Illustration of significant directional associations between patient language and therapist language in four sessions, each representing a unique patient-therapist dyad. Language features are colored by feature group (see Table 2). Edges are colored according to the average partial correlation coefficient. a illustrates an example of one patient-therapist dyad in which there was just one significant association: increases in patient rate of speech, as measured in words per second, were associated with decreases in therapist rate of speech, and vice versa. b shows a patient-therapist dyad in which the patient’s past-oriented speech and rate of speech had opposite effects on the therapist’s rate of speech. c demonstrates a case where decreases in the patient’s rate of speech led to increases in a diverse array of therapist language features, or vice versa. d highlights a patient-therapist dyad with varied significant associations: increased patient use of third-person plural pronouns (‘“They” Pronouns’) drove increased therapist use of third-person plural pronouns (‘“They” Pronouns’), increased use of positive language by the patient (“Positive”) was associated with increased use of checking for understanding phrases by the therapist (“Checking for Understanding”), etc. These are four of the 73 network diagrams produced, one for each session/patient-therapist dyad.
Fig. 4
Fig. 4. Therapist responsiveness patterns aggregated over all sessions.
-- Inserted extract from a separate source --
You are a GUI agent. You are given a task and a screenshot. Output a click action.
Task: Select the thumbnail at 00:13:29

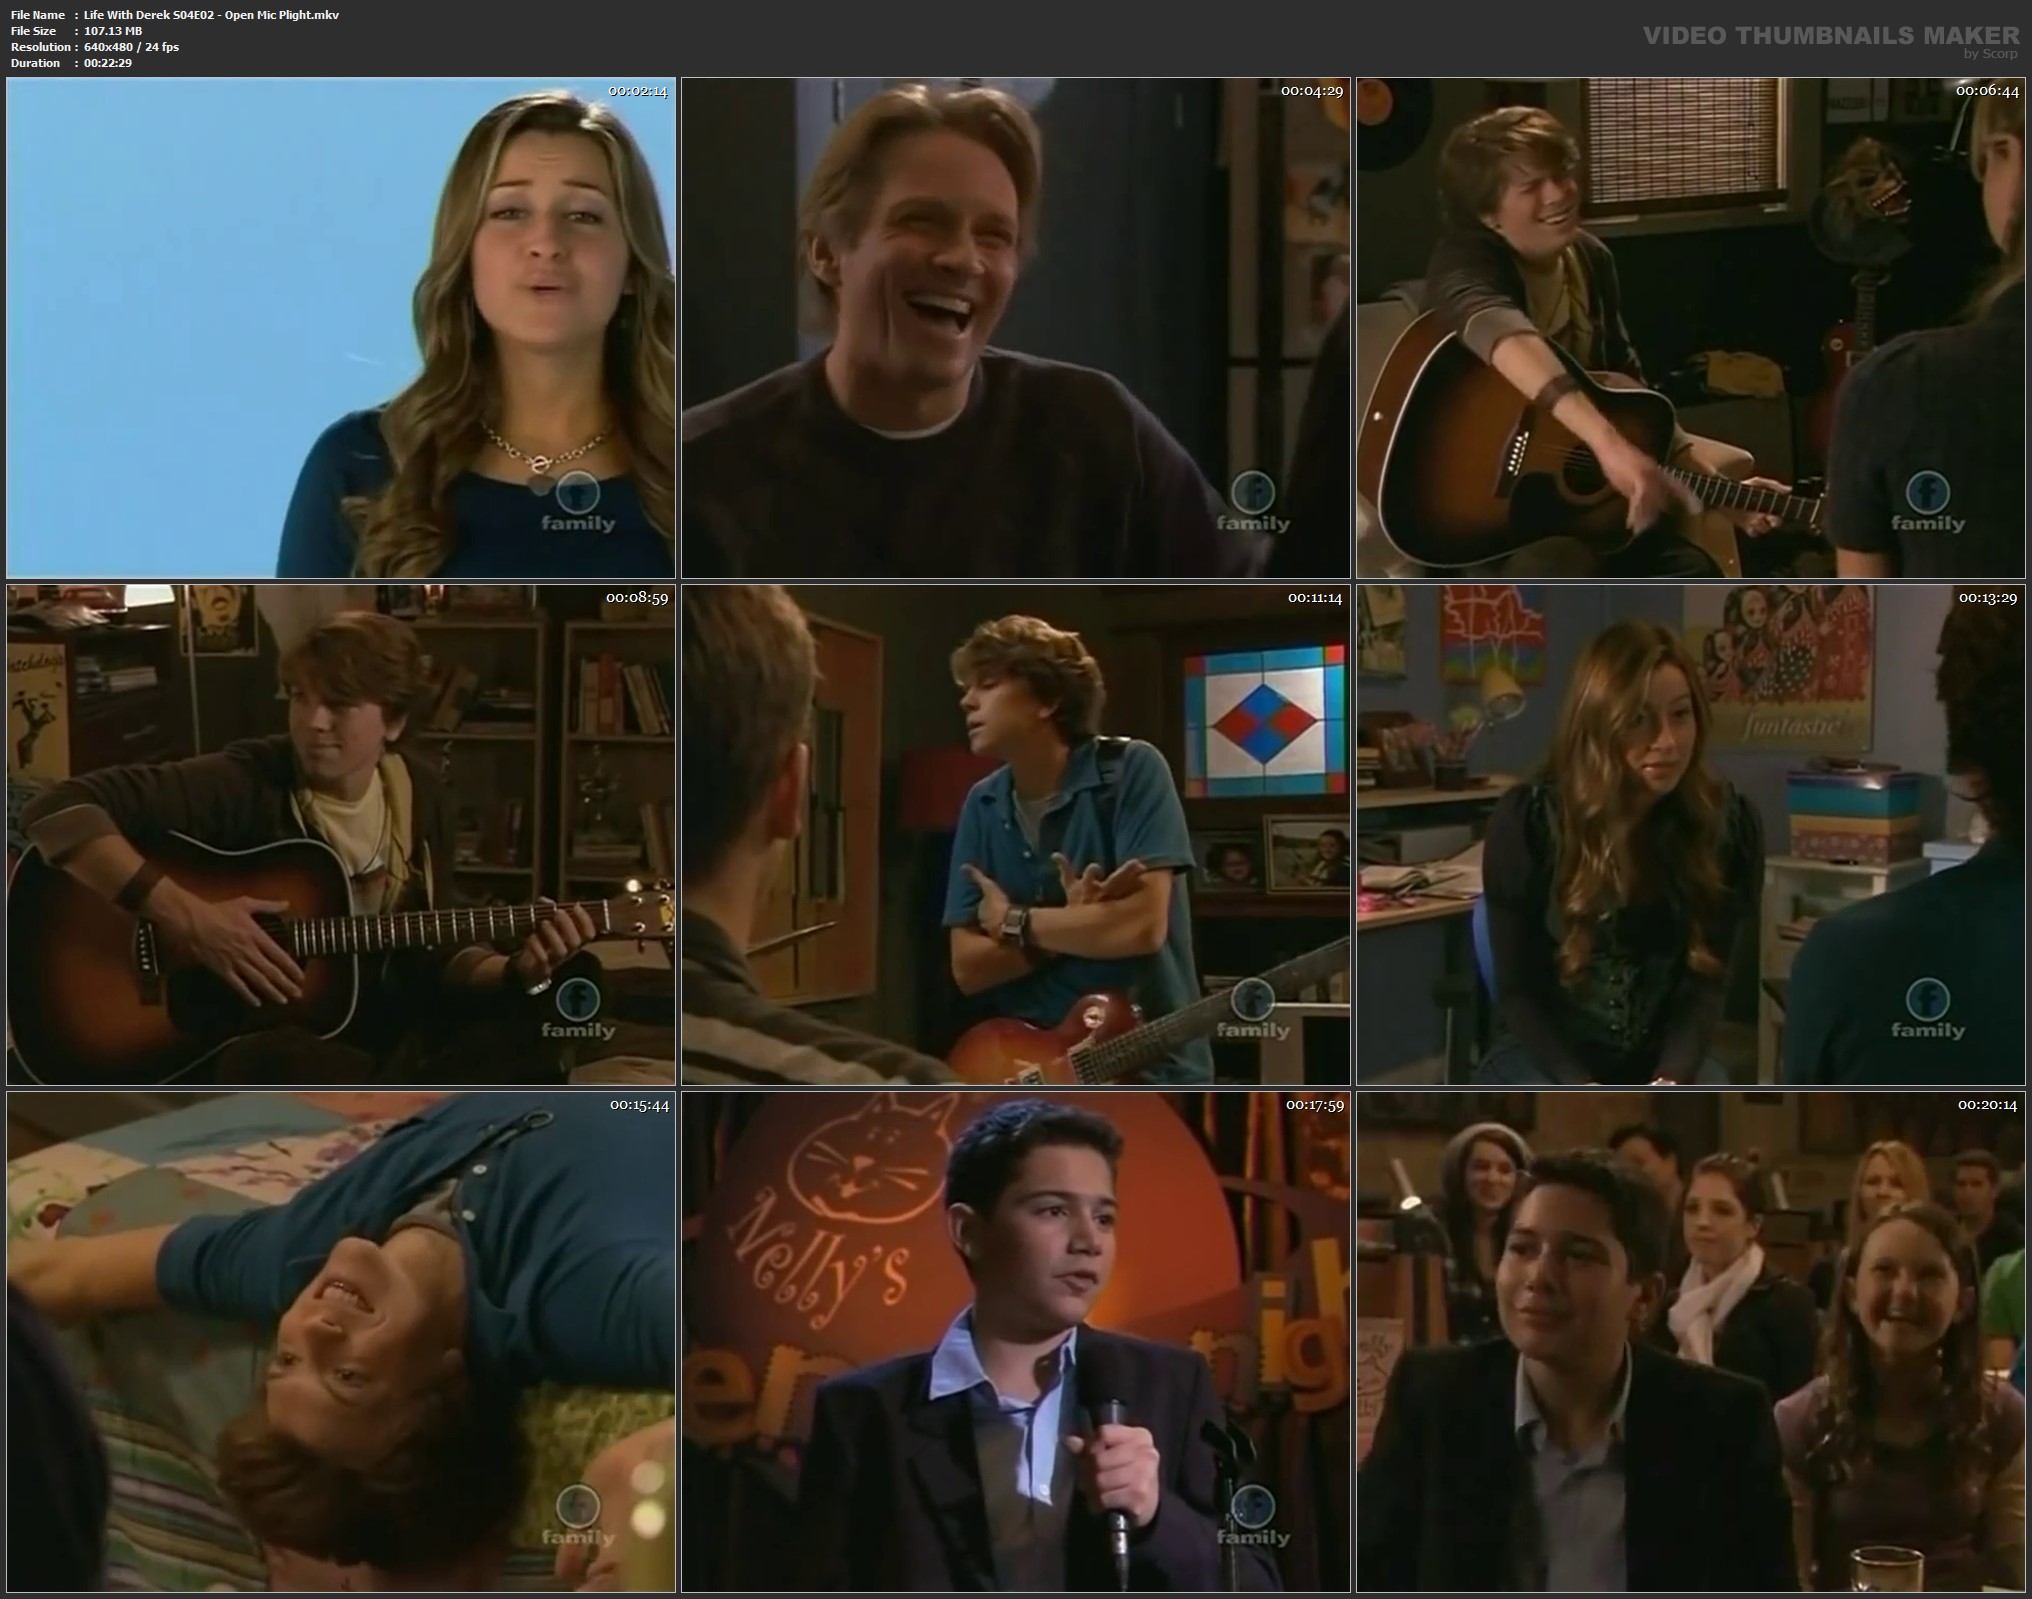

The number of times a particular type of association between patient language features and subsequent/accommodating therapist language features was found, across all sessions. Patient language features are on the left, therapist language features on the right. For the purposes of illustration, only associations that were found in at least 4 patient-therapist dyads are displayed (see Supplementary Fig. 2 for a similar plot containing all significant associations). There were 72 such associations from 43 unique patient-therapist dyads, of which 24 involved changes in the patient’s rate of speech (“Words per Second”). Language features are colored by feature group (see Table 2). Edges are colored according to the average partial correlation coefficient amongst all patient-therapist dyads in which that association was found. For example, 12 patient-therapist dyads exhibited a significant negative association between patient rate of speech and therapist rate of speech, such that increases in the patient’s words per second (“Words per Second”) were associated with subsequent decreases in the therapist’s words per second (“Words per Second”) and/or vice versa (i.e., decreases in the patient’s words per second were associated with subsequent increases in the therapist’s words per second).